## Text block:
- - -
Of course, utopia itself has moved on from these notions. While Zygmunt Bauman postulated in 1976 that ‘[i]t was … this idea of perfectibility which paved the way for utopia’ (1976: 18–19), Sargent rejects the concept altogether, stating that ‘[v]ery few actual utopias make any pretence to perfection’ (2010b: 104). The heterogeneity of utopia is precisely what makes it a viable concept for Indigenous writers. After all, ‘the form itself is suited to the sort of discourse which considers both what is and what is not yet achieved’ (Moylan, 2014: 3). As Sargent points out, postcolonial writers make use of the larger concept to lay bare colonial structures while negotiating the possibility of a utopian future created on their own terms (Sargent, 2010a: 213–14). Aware of the fact that ‘the whole process of colonial settlement can be seen as a type of utopianism’ (Sargent, 2010a: 202), bird represents the colonial utopia of American Indian reservations as more than dystopia for Native people. The Territories are a colonial reality and, even though their specific shape is a fictional construct, in bird there is nothing hypothetical or speculative about their horrors.

By showing that Indian Removal itself bears the traits of a utopian project, Jones’s story irrevocably alters readers’ view of history itself. In his Fifth Annual Message to Congress, on 3rd December 1833, President Jackson clothed the colonial ideologies of the ‘white man’s burden’ and the ‘Vanishing American’ into the language of utopianism:

That those tribes cannot exist surrounded by our settlements and in continual contact with our citizens is certain. They have neither the intelligence, the industry, the moral habits, nor the desire of improvement which are essential to any favorable change in their condition. Established in the midst of another and a superior race, and without appreciating the causes of their inferiority or seeking to control them, they must necessarily yield to the force of circumstances and ere long disappear.

Such has been their fate heretofore, and if it is to be averted—and it is—it can only be done by a general removal beyond our boundary and by the reorganization of their political system upon principles adapted to the new relations in which they will be placed. The experiment which has been recently made has so far proved successful. (Jackson, 1833)
- - -
## Excerpted records:

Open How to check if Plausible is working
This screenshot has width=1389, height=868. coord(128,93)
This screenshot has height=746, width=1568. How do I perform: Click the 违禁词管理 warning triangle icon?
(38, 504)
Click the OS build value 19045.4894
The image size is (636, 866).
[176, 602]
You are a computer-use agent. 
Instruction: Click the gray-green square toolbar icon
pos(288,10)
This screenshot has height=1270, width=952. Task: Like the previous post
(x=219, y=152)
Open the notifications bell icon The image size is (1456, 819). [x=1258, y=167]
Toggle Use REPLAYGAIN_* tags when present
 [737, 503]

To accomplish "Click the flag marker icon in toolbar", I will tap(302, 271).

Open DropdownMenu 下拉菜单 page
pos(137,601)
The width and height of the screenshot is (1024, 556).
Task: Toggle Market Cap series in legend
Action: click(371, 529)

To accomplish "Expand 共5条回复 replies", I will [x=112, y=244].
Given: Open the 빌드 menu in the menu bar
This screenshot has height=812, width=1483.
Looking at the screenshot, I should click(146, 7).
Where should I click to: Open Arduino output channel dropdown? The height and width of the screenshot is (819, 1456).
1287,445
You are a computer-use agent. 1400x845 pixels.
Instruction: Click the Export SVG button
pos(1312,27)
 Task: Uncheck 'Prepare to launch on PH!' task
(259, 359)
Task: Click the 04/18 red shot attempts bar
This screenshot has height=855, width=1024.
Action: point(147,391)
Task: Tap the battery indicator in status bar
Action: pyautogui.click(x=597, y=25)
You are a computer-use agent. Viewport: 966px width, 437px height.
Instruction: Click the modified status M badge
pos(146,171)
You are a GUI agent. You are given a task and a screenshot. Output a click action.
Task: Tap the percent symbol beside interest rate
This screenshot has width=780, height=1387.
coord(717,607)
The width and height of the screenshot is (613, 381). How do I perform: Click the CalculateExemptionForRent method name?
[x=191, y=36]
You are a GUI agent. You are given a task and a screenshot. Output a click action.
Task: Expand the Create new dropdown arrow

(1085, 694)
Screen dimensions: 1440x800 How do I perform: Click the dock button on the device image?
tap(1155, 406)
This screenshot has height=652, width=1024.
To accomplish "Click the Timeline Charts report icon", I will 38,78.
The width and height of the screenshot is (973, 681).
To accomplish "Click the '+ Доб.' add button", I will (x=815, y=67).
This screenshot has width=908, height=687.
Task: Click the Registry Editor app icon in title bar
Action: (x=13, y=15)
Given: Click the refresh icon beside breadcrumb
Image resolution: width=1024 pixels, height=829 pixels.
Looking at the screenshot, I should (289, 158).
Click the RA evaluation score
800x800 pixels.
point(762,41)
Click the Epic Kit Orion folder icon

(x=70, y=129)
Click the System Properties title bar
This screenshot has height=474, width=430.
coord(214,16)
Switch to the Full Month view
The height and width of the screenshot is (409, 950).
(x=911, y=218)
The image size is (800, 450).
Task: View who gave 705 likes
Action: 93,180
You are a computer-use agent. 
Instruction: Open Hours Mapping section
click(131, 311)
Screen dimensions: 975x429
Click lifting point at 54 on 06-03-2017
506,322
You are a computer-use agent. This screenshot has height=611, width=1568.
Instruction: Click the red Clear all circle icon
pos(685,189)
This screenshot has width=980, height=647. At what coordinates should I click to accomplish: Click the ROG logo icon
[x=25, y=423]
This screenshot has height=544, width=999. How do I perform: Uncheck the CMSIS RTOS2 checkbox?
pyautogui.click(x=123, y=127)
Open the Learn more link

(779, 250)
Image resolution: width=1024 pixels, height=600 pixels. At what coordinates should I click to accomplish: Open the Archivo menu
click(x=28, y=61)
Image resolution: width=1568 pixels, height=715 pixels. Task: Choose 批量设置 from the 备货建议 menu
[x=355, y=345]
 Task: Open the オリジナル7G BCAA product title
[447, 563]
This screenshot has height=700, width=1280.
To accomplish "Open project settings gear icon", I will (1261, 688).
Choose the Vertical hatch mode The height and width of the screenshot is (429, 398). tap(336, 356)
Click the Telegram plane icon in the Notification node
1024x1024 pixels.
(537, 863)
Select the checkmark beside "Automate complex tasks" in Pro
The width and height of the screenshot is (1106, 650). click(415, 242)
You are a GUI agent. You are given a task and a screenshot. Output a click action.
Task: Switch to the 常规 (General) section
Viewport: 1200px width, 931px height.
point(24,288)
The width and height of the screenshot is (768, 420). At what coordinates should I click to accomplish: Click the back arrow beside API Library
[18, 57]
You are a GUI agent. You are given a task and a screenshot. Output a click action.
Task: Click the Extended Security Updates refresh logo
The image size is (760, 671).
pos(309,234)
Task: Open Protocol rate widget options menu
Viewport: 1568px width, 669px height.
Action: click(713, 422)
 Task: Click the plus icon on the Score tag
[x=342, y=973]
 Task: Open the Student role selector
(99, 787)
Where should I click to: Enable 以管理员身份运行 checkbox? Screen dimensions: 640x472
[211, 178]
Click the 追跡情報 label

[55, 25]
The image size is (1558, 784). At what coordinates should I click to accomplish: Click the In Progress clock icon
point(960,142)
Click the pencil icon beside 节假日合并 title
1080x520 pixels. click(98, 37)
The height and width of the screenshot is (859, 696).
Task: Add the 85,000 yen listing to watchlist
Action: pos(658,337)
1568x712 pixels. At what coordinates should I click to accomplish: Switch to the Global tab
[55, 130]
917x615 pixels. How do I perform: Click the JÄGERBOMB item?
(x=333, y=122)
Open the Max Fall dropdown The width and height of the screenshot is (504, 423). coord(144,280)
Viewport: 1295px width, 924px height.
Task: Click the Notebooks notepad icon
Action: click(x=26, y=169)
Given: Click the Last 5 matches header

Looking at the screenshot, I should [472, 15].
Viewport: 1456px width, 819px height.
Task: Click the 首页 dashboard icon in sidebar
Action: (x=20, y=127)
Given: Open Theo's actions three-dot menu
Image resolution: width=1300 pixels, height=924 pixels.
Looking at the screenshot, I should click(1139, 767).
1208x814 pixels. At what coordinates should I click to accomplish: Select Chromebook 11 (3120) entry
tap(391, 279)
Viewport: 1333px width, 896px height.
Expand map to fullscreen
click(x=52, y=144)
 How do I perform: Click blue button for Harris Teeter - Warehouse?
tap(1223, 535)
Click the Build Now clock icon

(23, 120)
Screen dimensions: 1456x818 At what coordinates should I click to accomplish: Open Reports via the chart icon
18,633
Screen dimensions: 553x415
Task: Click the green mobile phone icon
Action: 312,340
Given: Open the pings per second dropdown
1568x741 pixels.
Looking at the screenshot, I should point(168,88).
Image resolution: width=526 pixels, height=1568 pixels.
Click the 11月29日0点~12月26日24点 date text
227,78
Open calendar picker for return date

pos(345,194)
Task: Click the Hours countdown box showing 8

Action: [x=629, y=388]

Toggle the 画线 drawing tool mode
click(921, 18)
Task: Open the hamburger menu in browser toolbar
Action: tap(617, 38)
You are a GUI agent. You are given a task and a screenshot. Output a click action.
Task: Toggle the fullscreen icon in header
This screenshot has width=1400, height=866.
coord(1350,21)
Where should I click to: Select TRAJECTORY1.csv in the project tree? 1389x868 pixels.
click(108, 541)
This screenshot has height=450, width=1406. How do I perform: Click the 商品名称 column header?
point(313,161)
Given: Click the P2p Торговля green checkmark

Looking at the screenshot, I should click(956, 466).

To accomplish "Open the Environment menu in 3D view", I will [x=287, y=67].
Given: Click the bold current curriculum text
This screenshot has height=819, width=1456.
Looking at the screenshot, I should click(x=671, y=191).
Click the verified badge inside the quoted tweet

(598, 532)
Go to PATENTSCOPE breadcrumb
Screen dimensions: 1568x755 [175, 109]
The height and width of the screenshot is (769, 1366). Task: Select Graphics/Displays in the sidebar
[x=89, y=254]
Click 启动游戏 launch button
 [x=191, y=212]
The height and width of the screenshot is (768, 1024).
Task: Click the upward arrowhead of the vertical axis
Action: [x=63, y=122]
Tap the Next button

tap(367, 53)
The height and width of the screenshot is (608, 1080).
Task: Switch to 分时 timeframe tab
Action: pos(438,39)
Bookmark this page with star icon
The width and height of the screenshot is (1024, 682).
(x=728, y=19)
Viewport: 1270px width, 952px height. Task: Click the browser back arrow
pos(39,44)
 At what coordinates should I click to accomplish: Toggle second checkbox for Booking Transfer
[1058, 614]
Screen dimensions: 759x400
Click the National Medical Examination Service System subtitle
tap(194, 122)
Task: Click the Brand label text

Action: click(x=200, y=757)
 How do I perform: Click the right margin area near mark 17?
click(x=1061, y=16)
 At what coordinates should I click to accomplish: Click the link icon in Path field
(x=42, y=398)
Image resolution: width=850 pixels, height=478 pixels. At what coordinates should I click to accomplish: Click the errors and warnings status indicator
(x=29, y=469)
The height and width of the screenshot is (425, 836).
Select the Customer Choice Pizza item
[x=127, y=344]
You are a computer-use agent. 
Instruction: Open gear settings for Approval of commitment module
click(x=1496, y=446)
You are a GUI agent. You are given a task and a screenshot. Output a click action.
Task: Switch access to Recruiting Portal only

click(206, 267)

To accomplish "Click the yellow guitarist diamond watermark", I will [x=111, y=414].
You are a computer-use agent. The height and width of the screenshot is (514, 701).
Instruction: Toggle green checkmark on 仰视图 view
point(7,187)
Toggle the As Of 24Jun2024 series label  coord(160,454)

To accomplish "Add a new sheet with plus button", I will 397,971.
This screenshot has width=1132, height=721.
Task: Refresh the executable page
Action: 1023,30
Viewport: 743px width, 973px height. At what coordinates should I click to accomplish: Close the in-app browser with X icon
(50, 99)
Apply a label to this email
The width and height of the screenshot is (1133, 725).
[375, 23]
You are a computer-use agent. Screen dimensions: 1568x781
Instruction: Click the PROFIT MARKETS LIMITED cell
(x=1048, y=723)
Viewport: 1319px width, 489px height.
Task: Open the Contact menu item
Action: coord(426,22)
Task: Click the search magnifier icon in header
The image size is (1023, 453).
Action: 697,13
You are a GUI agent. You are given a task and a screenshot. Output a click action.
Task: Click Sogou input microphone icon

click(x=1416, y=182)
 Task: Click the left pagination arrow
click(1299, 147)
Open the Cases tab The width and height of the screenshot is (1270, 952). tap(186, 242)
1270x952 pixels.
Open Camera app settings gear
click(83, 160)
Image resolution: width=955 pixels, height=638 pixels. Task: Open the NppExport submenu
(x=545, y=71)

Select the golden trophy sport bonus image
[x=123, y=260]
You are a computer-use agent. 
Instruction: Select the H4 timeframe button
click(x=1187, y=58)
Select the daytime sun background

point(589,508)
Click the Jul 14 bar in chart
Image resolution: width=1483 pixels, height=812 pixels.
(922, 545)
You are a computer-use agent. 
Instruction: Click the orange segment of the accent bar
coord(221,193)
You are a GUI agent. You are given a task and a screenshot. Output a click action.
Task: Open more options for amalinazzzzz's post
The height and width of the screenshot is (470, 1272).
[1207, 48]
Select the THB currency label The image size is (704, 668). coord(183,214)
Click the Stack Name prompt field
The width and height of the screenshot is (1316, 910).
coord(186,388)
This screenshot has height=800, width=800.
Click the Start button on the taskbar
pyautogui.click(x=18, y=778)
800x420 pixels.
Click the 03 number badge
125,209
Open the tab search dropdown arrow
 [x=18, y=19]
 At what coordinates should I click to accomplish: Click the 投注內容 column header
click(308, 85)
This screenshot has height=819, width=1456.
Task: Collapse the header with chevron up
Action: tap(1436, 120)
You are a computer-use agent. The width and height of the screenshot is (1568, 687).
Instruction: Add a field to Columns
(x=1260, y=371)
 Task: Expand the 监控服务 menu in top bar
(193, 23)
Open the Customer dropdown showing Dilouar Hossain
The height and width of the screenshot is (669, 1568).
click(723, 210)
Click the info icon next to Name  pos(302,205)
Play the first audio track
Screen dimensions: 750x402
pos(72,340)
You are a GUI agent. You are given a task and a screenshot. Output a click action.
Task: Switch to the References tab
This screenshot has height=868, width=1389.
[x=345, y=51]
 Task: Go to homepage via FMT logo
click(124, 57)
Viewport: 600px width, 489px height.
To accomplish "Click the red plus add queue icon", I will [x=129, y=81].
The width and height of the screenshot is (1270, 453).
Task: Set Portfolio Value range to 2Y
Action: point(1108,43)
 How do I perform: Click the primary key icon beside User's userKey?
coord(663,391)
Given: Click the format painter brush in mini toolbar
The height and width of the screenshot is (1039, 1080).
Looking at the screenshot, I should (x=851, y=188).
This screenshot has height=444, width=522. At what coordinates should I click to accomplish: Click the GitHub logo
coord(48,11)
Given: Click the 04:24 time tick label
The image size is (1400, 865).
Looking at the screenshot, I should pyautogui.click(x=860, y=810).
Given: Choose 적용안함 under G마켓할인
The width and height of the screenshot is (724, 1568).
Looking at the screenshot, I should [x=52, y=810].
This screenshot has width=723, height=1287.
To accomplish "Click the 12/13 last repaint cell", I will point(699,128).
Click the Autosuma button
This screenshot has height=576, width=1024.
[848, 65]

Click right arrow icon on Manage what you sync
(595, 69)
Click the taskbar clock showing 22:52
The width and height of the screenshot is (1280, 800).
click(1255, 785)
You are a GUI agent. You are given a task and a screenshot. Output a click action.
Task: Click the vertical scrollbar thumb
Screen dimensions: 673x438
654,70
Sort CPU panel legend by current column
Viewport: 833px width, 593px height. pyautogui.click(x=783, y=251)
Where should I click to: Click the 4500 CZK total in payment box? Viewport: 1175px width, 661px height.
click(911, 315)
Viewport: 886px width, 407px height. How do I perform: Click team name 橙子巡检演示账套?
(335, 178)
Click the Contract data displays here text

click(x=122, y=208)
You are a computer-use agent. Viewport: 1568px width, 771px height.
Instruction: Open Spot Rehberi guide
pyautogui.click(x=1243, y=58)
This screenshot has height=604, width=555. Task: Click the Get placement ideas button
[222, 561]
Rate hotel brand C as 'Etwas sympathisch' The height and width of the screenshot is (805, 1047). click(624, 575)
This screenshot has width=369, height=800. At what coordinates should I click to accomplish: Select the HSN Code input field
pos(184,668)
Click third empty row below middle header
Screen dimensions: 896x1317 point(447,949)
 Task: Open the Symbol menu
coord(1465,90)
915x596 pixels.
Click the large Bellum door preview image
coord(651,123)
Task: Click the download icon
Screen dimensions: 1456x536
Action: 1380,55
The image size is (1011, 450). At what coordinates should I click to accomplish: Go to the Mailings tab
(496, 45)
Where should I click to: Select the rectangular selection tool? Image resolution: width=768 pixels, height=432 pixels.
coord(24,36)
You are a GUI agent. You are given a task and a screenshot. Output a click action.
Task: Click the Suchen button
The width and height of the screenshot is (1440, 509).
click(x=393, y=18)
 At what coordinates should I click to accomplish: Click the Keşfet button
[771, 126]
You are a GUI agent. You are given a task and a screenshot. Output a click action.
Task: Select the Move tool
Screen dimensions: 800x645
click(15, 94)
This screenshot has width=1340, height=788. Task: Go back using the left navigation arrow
- - -
## Stated goal 1:
For the text on utopia and Indian Removal, decide whether each statement below agrees with it. Answer yes or no, and quote the words of the text that decide it.
(a) Sargent holds that very few actual utopias claim to be perfect.
(b) Jackson delivered his Fifth Annual Message to Congress in 1836.
(c) In bird, the horrors of the Territories are presented as hypothetical.
## Stated goal 2:
Answer these questions from the text on utopia and Indian Removal:
(a) In what year did Bauman link the idea of perfectibility to utopia?
(b) According to Sargent, what can the whole process of colonial settlement be seen as?
(c) According to Jackson, by what means alone can the fate of the tribes be averted?
## Stated goal 3:
Go on with the text on utopia and Indian Removal, picking up after its final sentence.

## Final answer 1:
(a) Yes: "[v]ery few actual utopias make any pretence to perfection"
(b) No: "on 3rd December 1833"
(c) No: "there is nothing hypothetical or speculative about their horrors"

## Final answer 2:
(a) 1976
(b) A type of utopianism
(c) By a general removal beyond the boundary and by the reorganization of their political system upon principles adapted to the new relations in which they will be placed

## Final answer 3:
From calling Removal a social and political ‘experiment,’ to outlining the necessity for borders, spatial separation, and the ‘reorganization’ of Indigenous social and political institutions, Jackson weds colonial ideology with the utopian plan for a ‘radically different’ community in his speech, i.e. a homogeneous and easily manageable Native community that would fit into the larger scheme of US economic interests.

The existence of the Territories is crucial for the US-American self-image: they constitute a part of a purer past, a pastoral idyll that according to the logic of Manifest Destiny had to give way to progress and civilization. Its preservation provides American civilization with historical depth. On crossing the border into the Territories, then, tourists are permitted a rare glimpse into the past. The glossary thus defines ‘border’ as ‘the looking glass’ (Jones, 2003: 164). Like Alice in Lewis Carroll’s Alice Through the Looking Glass, the visitors encounter a strange and exotic fantasy world in which everything is reverse—or, in this case, seemingly chronologically reversed. The fact that only a small number of them are granted visas—and only to visit the border towns—further contributes to the myth. Without tangible information about life in the Territories, Americans are free to project their dreams of utopia onto them.

US-American political utopianism is revealed to be interlinked with the colonial policy of Indian Removal: Andrew Jackson’s reservations are the eutopias of the US-American collective imaginary that Jones’s novel criticizes as abusive, exploitative and unhuman. Rather than depicting a ‘non-existent society’ (Sargent, 2004: 207), however, Jones extrapolates from the nightmarish reality of Jackson’s experiment. Like the band of Sioux journeying through a barren landscape in the 1850s and 1860s, in the chapter ‘Indian Corn,’ the Natives at Fool’s Hip suffer from the consequences of land theft and forced Removal. The dysfunction caused by transgenerational trauma triggers suicides, PTSD, rape, murder, and domestic abuse, raising the question of essence within this hollowed-out utopian dream. While piecing together the puzzle of the vanishing Americans—in this case the white tourists—the reader finds themselves asking whether utopia can be Indigenous at all.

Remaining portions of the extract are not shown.